The judge decides the person is innocent or guilty by hearing arguments. Here is it gets interesting, you will never hear the judge say “the person is guilty” if he is a statistics man. Because in statistics, there are only 2 possibilities.

  • Reject Null hypothesis – This means we have enough evidence to suggest that we can reject the null hypothesis and say that that it is possibly wrong to say that the person is innocent.
    If the judge takes this possibility, you can say that the person is toast. He goes to prison.
  • Do not reject the Null hypothesis – This means we don’t have enough evidence to suggest that the null hypothesis is wrong and say that it is not possible to say a person is not innocent.
  • What the judge means by that complicated sentence the person might be innocent, and the person walks free.

Now once the probability is in action, there are bound to be errors. In the above case, there are 2 errors.

Imagine the Type 1 Error that is when in reality the person is innocent, but the judge declares that reject the null hypothesis and sends behind the bars.

That is sending an innocent man for a crime not committed.

Now, imagine the reverse which is Type II Error, when the person is not innocent, but the judge declares that he cannot reject the null hypothesis and sends him scot-free.

Which is more devastating? Of course, the first one if you stand for justice for the individual.

This is the pillars on which judicial system is built, an innocent individual should not be punished.

Minimise Type 1 Error at all costs, even if means not possible to declare Dawood as a blasts mastermind, or Zawahiri as a terrorist, or even Pablo as a drug peddler.

But first, we need to capture and produce them before the court, which looks like a remote possibility than sky turning into Neon green!

Hence the prosecution has to toil very hard to reject the null hypothesis, while the defence (the lawyers for the person in the box) just break that possibility by sowing doubts in the prosecution’s evidence.

Quite a job to get paid, sow enough doubts to confuse the judge so that he doesn’t have enough evidence to reject the null hypothesis.
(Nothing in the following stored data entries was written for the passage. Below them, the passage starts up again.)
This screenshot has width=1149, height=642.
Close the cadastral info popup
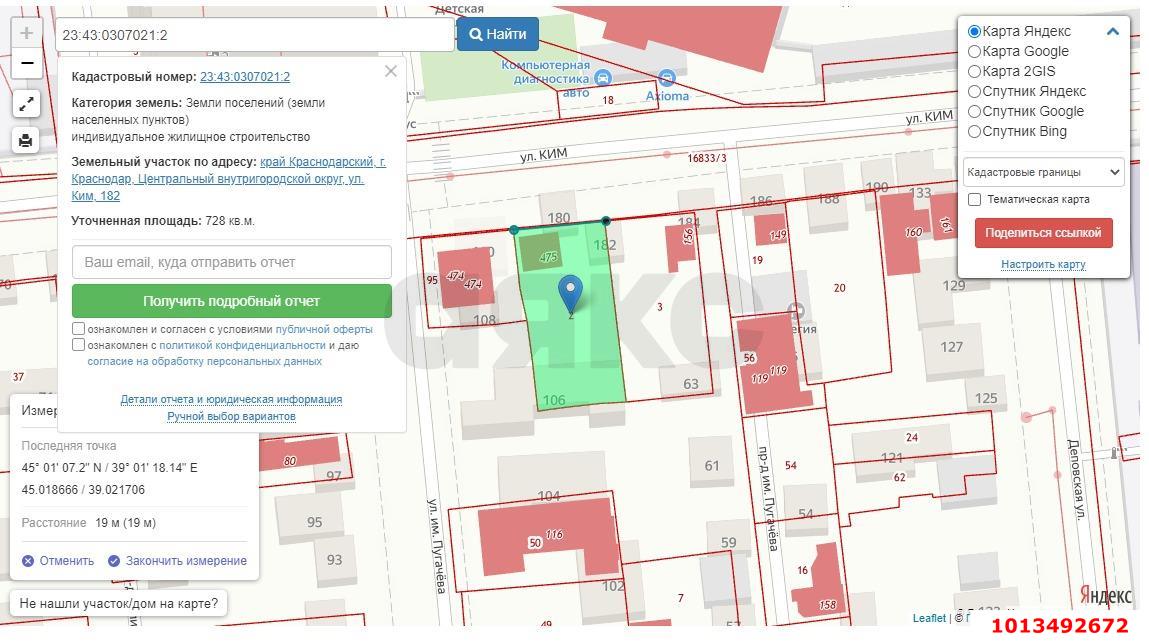click(x=390, y=71)
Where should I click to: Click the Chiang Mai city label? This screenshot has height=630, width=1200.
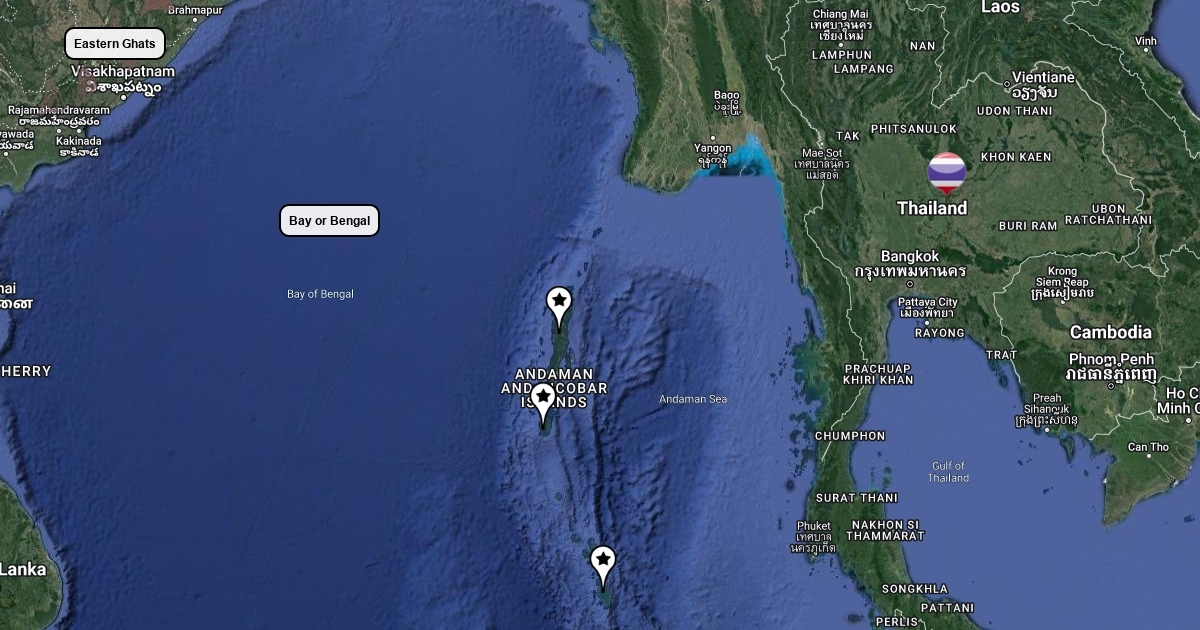[x=841, y=13]
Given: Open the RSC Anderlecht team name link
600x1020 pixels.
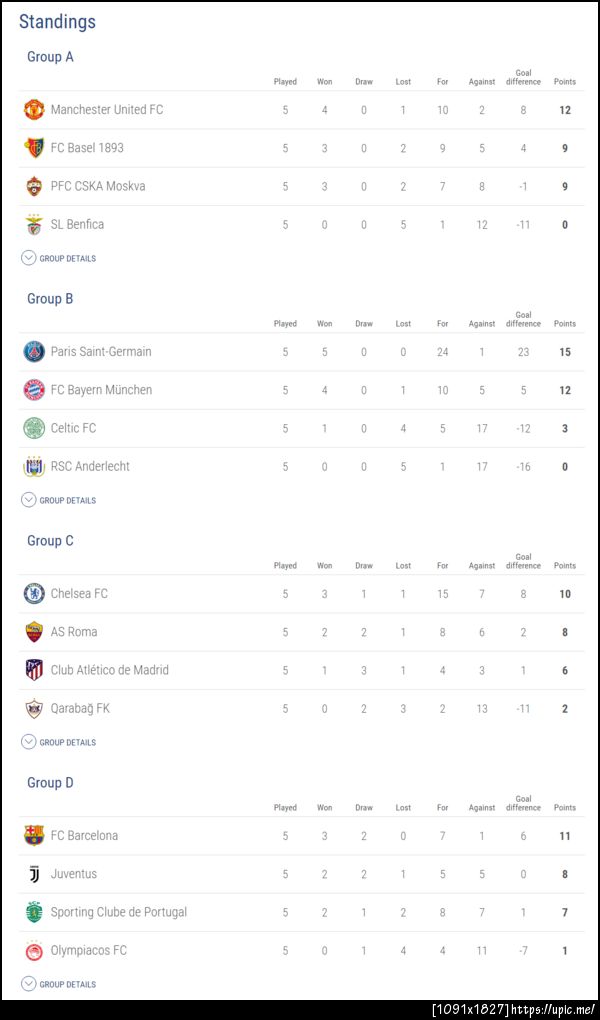Looking at the screenshot, I should 90,466.
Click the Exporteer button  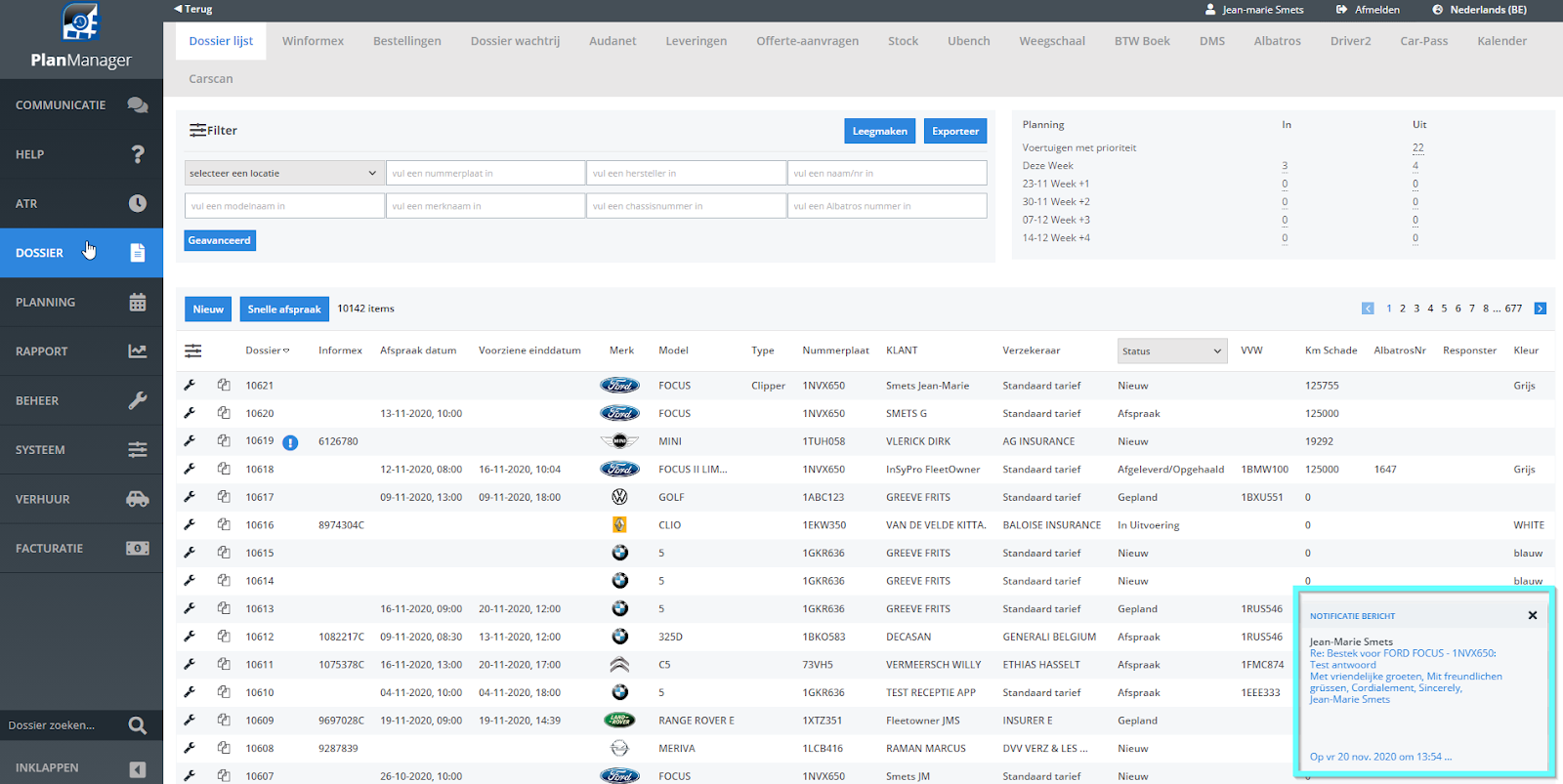click(954, 131)
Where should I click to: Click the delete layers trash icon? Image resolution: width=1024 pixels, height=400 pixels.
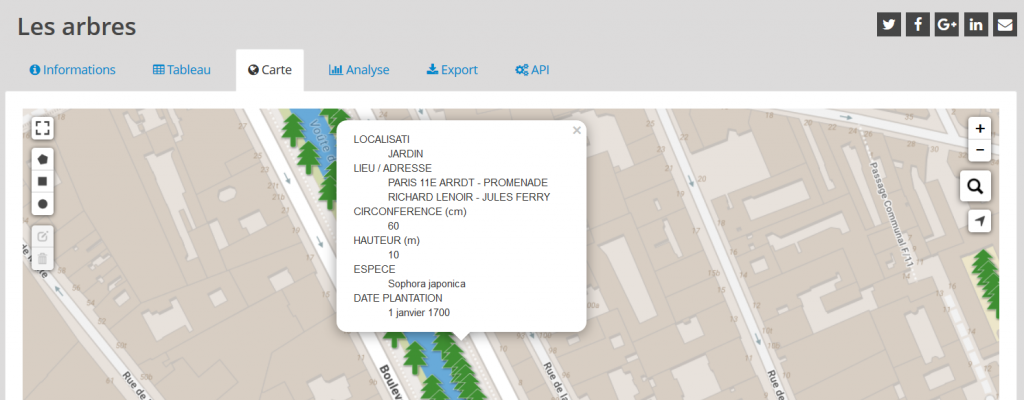[42, 259]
Example of Hypothesis test

Test of a single mean

Consider the operations manager wanting to test if the mean measurements of the screw is 350 mm. that could be worded in hypothesis as

H0: Mean, mu <= 170

Ha: Mean, mu! > 170

Remember, the null hypothesis is always an equality, it cannot have only inequality symbols like “<” or “>”.

Once we set up the hypothesis, we need to take a sample and then find the test statistic. Using the test statistic only we can make conclusions about the hypothesis.

The test statistic will have a sampling distribution which will either say that the sample mean is far away from the real mean or if it is closer to the real mean.

If it is far away, then we have sufficient evidence to reject the null otherwise we fail to reject the null as the sample mean is close to the real one.

We talk about the sample, why sample it? Because the population is big that it is impossible to test each case.

It is to be noted, the hypothesis testing is based on the assumption that the sample has a normal distribution.

Computing Test statistic

Then we can calculate a test statistic called z.
z = (xbar – mu)/ (sigma/ sqrt(n))

this is just standardizing the value of sample mean.

z = (178-170)/(65/sqrt(400)) = 2.46

What can we do with this test statistic, z?

We can compare it with a rejection region statistic called zalpha. Remember, there should be enough evidence to reject the null hypothesis.

What is enough very subjective, but in statistics, 5% is the probability used commonplace. If you want to enforce strict rules to reduce type 1 error, then 1% or further decrease it.

Hence Z alpha can be calculated from the Normal distribution table for the probability value of 5%, which is 1.645.

This is the truth and the only truth which you can memorise it for easy calculations. Better do it for 1% from the table as well.

Z vs z alpha, 2.46 vs 1.65

Z > zalpha, what does it signify?

Let us put it in a graph and see.

Since 2.46 is on the right side of the 1.65 and the null hypothesis is mean <= 170, we can reject the null hypothesis.

Is it so simple? No, that is where you encounter p-value. Z is just a test statistic.

What is a p-value?

The p-value of a test is the probability to observe a test statistic as extreme as the computed one given that the null hypothesis is true.

Just memorise this axiom for the sake of god, you don’t need anything else to conclude.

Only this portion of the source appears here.